- YOUR INSTRUCTIONS
Can you quote every line of the listing below, word for word and with nothing changed?

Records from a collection
━━━━━━

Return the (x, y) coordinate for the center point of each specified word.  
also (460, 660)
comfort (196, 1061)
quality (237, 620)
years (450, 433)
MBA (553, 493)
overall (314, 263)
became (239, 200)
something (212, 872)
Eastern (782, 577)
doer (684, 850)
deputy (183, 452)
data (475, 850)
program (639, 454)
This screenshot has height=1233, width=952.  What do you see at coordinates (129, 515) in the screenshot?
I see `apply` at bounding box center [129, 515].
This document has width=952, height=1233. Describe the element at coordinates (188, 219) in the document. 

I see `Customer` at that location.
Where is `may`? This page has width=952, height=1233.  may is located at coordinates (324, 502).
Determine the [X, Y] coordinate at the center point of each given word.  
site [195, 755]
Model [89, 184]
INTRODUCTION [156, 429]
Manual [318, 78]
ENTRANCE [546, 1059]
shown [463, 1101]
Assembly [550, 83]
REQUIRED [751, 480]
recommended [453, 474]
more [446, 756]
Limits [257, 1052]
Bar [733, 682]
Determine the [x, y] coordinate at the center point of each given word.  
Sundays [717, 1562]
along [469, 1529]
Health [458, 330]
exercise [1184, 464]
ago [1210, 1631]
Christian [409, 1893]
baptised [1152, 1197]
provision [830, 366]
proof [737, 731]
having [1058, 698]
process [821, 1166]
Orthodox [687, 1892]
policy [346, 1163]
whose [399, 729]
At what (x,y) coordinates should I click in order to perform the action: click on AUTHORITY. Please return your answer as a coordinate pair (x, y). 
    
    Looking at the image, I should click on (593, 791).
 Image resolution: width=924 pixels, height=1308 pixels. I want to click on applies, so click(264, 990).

━━━━━━

- ANSWER BELOW
Return the (x, y) coordinate for the center point of each specified word.  
also (460, 660)
comfort (196, 1061)
quality (237, 620)
years (450, 433)
MBA (553, 493)
overall (314, 263)
became (239, 200)
something (212, 872)
Eastern (782, 577)
doer (684, 850)
deputy (183, 452)
data (475, 850)
program (639, 454)
This screenshot has height=1233, width=952.  What do you see at coordinates (129, 515) in the screenshot?
I see `apply` at bounding box center [129, 515].
This document has width=952, height=1233. Describe the element at coordinates (188, 219) in the document. 

I see `Customer` at that location.
Where is `may`? This page has width=952, height=1233.  may is located at coordinates (324, 502).
Determine the [X, Y] coordinate at the center point of each given word.  
site [195, 755]
Model [89, 184]
INTRODUCTION [156, 429]
Manual [318, 78]
ENTRANCE [546, 1059]
shown [463, 1101]
Assembly [550, 83]
REQUIRED [751, 480]
recommended [453, 474]
more [446, 756]
Limits [257, 1052]
Bar [733, 682]
Determine the [x, y] coordinate at the center point of each given word.  
Sundays [717, 1562]
along [469, 1529]
Health [458, 330]
exercise [1184, 464]
ago [1210, 1631]
Christian [409, 1893]
baptised [1152, 1197]
provision [830, 366]
proof [737, 731]
having [1058, 698]
process [821, 1166]
Orthodox [687, 1892]
policy [346, 1163]
whose [399, 729]
At what (x,y) coordinates should I click in order to perform the action: click on AUTHORITY. Please return your answer as a coordinate pair (x, y). 
    
    Looking at the image, I should click on (593, 791).
 Image resolution: width=924 pixels, height=1308 pixels. I want to click on applies, so click(264, 990).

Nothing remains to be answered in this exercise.